Question: How to run/submit (spark-submit) PySpark application from another Python script as a sub process and get the status of the job?
Solution: Run PySpark Application as a Python process
Generally, PySpark (Spark with Python) application should be run by using spark-submit script from shell or by using Airflow/Oozie/Luigi or any other workflow tools however some times you may need to run PySpark application from another python program and get the status of the job, you can do this by using Python subprocess module.
The subprocess module allows you to spawn new processes, connect to their input/output/error pipes, and obtain their return codes.
docs.python.org
import subprocess
spark_submit_str= "spark-submit --master yarn --deploy-mode cluster wordByExample.py"
process=subprocess.Popen(spark_submit_str,stdout=subprocess.PIPE,stderr=subprocess.PIPE, universal_newlines=True, shell=True)
stdout,stderr = process.communicate()
if process.returncode !=0:
print(stderr)
print(stdout)
The above example does a spark-submit for pyspark application wordByExample.py
on a cluster as a python subprocess and the spark-submit console log will be sent to stdout
and error to stderr
.
subprocess.PIPE
: Used to pipe the stdin, stdout or stderr toPopen
and indicates that a pipe to the standard stream should be opened.
Run PySpark Application from spark-submit
In case if you wanted to run a PySpark application using spark-submit from a shell, use the below example.
Specify the .py file you wanted to run and you can also specify the .py, .egg, .zip file to spark submit command using --py-files
option for any dependencies.
./bin/spark-submit \
--master yarn \
--deploy-mode cluster \
wordByExample.py
Below are some of the options & configurations that are used with spark-submit.

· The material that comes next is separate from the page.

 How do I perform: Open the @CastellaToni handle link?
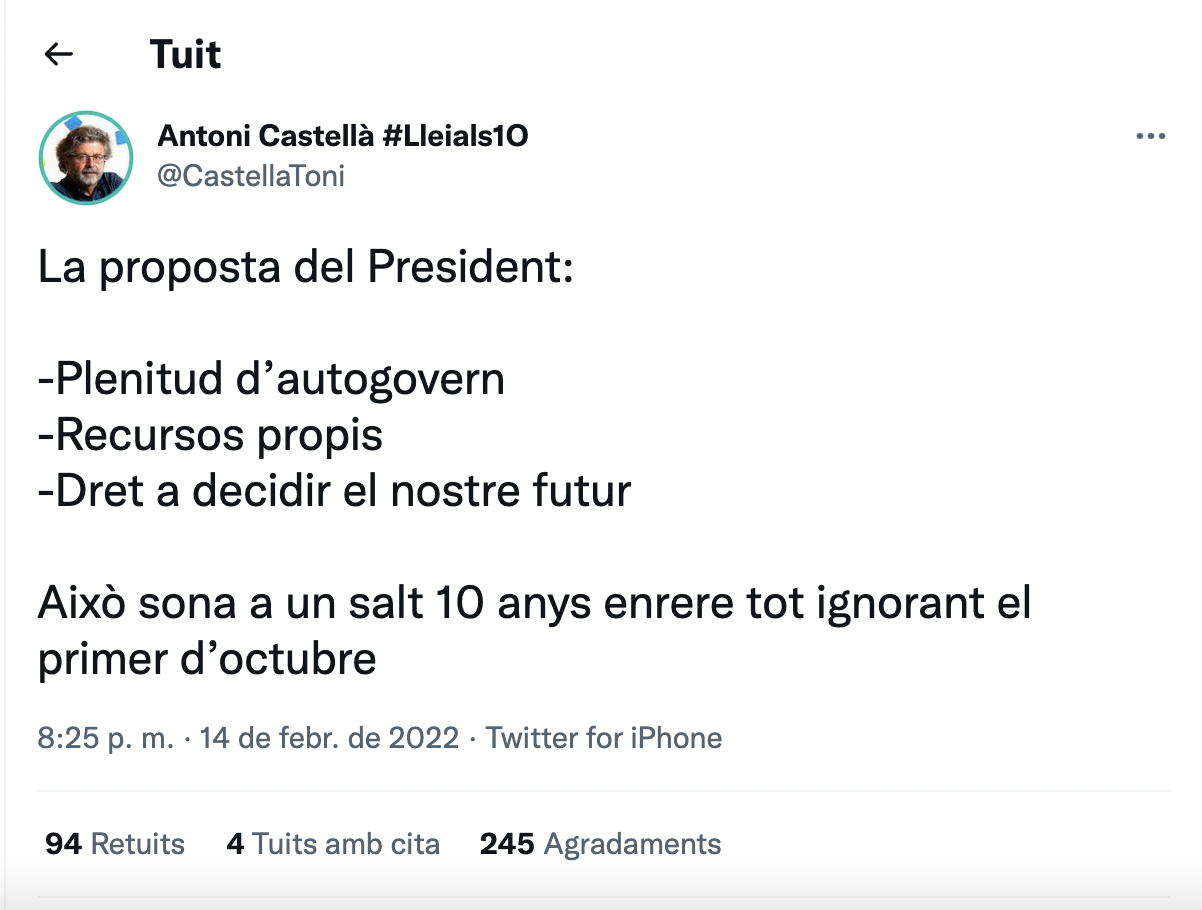coord(251,176)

spark-submit Configurations | Description |
---|---|
–deploy-mode | Either client or cluster |
–master | Supports local , yarn , mesos://HOST:PORT , spark://HOST:PORT , k8s://HOST:PORT , k8s://https://HOST:PORT |
–driver-memory | Memory to be used by the Spark driver. |
–driver-cores | CPU cores to be used by the Spark driver |
–num-executors | The total number of executors to use. |
–executor-memory | Amount of memory to use for the executor process. |
–executor-cores | Number of CPU cores to use for the executor process. |
–total-executor-cores | The total number of executor cores to use. |
–py-files | Use --py-files to add .py , .zip or .egg files. |
–config spark.executor.pyspark.memory | The amount of memory to be used by PySpark for each executor. |
–config spark.pyspark.driver.python | Python binary executable to use for PySpark in driver. |
–config spark.pyspark.python | Python binary executable to use for PySpark in both driver and executors. |
Note: Files specified with --py-files
are uploaded to the cluster before it runs the application. Besides these, Spark also supports many more configurations.
Below is another example of spark-submit with few more options.
./bin/spark-submit \
--master yarn \
--deploy-mode cluster \
--driver-memory 8g \
--executor-memory 16g \
--executor-cores 2 \
--conf "spark.sql.shuffle.partitions=20000" \
--conf "spark.executor.memoryOverhead=5244" \
--conf "spark.memory.fraction=0.8" \
--conf "spark.memory.storageFraction=0.2" \
--py-files file1.py,file2.py
wordByExample.py
Conclusion
In this PySpark article you have learned how to run s Pyspark application (spark-submit) from another python script and also learned how to submit a pyspark application from a shell script.
Happy Learning !!